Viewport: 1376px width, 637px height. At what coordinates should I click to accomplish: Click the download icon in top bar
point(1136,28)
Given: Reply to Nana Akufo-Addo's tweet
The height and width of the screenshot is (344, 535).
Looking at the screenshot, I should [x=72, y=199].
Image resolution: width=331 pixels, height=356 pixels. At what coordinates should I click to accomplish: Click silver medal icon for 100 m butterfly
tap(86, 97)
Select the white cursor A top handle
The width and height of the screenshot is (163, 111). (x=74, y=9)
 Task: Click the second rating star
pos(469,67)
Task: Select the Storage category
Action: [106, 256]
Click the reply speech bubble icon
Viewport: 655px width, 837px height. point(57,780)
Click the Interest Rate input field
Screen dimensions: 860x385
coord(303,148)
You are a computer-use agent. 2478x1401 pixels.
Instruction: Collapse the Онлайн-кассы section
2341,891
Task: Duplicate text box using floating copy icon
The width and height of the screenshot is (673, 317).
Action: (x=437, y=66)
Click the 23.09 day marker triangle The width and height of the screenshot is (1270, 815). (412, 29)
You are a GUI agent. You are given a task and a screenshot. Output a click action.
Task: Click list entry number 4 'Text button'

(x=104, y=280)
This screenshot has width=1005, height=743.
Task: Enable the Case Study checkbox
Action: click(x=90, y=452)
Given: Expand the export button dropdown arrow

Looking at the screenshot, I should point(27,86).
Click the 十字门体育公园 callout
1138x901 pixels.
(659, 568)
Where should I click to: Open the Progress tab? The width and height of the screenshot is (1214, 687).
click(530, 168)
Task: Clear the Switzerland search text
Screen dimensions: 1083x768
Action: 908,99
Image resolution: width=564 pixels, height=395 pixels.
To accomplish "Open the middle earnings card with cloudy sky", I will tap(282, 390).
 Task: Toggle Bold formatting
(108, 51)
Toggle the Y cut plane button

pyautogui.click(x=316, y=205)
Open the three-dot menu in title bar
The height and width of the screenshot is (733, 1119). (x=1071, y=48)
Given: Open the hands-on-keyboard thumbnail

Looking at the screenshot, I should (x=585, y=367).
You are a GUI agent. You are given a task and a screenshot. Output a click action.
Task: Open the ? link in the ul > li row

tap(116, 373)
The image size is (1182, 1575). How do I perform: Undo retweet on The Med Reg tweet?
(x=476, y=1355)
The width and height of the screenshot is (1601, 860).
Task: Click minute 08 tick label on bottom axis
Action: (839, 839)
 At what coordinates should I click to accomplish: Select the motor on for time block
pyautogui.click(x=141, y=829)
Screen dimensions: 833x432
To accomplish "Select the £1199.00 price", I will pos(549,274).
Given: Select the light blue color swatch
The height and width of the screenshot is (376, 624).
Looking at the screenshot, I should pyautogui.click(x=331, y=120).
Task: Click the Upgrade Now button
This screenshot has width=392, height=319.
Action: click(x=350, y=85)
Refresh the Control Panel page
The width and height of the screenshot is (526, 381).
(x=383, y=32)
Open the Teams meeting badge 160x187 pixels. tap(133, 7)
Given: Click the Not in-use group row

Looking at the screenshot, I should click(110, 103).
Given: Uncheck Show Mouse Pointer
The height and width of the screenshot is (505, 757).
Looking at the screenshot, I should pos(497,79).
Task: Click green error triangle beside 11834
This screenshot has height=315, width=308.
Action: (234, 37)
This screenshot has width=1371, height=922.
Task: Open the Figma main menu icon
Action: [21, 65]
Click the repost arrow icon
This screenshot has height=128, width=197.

» Short problem: Copy out the lines above word for word, without changing anything.

» Response to this task:
Viewport: 1376px width, 637px height. At what coordinates should I click to accomplish: Click the download icon in top bar
point(1136,28)
Given: Reply to Nana Akufo-Addo's tweet
The height and width of the screenshot is (344, 535).
Looking at the screenshot, I should [x=72, y=199].
Image resolution: width=331 pixels, height=356 pixels. At what coordinates should I click to accomplish: Click silver medal icon for 100 m butterfly
tap(86, 97)
Select the white cursor A top handle
The width and height of the screenshot is (163, 111). (x=74, y=9)
 Task: Click the second rating star
pos(469,67)
Task: Select the Storage category
Action: [106, 256]
Click the reply speech bubble icon
Viewport: 655px width, 837px height. point(57,780)
Click the Interest Rate input field
Screen dimensions: 860x385
coord(303,148)
You are a computer-use agent. 2478x1401 pixels.
Instruction: Collapse the Онлайн-кассы section
2341,891
Task: Duplicate text box using floating copy icon
The width and height of the screenshot is (673, 317).
Action: (x=437, y=66)
Click the 23.09 day marker triangle The width and height of the screenshot is (1270, 815). (412, 29)
You are a GUI agent. You are given a task and a screenshot. Output a click action.
Task: Click list entry number 4 'Text button'

(x=104, y=280)
This screenshot has width=1005, height=743.
Task: Enable the Case Study checkbox
Action: click(x=90, y=452)
Given: Expand the export button dropdown arrow

Looking at the screenshot, I should point(27,86).
Click the 十字门体育公园 callout
1138x901 pixels.
(659, 568)
Where should I click to: Open the Progress tab? The width and height of the screenshot is (1214, 687).
click(530, 168)
Task: Clear the Switzerland search text
Screen dimensions: 1083x768
Action: 908,99
Image resolution: width=564 pixels, height=395 pixels.
To accomplish "Open the middle earnings card with cloudy sky", I will tap(282, 390).
 Task: Toggle Bold formatting
(108, 51)
Toggle the Y cut plane button

pyautogui.click(x=316, y=205)
Open the three-dot menu in title bar
The height and width of the screenshot is (733, 1119). (x=1071, y=48)
Given: Open the hands-on-keyboard thumbnail

Looking at the screenshot, I should (x=585, y=367).
You are a GUI agent. You are given a task and a screenshot. Output a click action.
Task: Open the ? link in the ul > li row

tap(116, 373)
The image size is (1182, 1575). How do I perform: Undo retweet on The Med Reg tweet?
(x=476, y=1355)
The width and height of the screenshot is (1601, 860).
Task: Click minute 08 tick label on bottom axis
Action: (839, 839)
 At what coordinates should I click to accomplish: Select the motor on for time block
pyautogui.click(x=141, y=829)
Screen dimensions: 833x432
To accomplish "Select the £1199.00 price", I will pos(549,274).
Given: Select the light blue color swatch
The height and width of the screenshot is (376, 624).
Looking at the screenshot, I should pyautogui.click(x=331, y=120).
Task: Click the Upgrade Now button
This screenshot has width=392, height=319.
Action: click(x=350, y=85)
Refresh the Control Panel page
The width and height of the screenshot is (526, 381).
(x=383, y=32)
Open the Teams meeting badge 160x187 pixels. tap(133, 7)
Given: Click the Not in-use group row

Looking at the screenshot, I should click(110, 103).
Given: Uncheck Show Mouse Pointer
The height and width of the screenshot is (505, 757).
Looking at the screenshot, I should pos(497,79).
Task: Click green error triangle beside 11834
This screenshot has height=315, width=308.
Action: (234, 37)
This screenshot has width=1371, height=922.
Task: Open the Figma main menu icon
Action: [21, 65]
Click the repost arrow icon
This screenshot has height=128, width=197.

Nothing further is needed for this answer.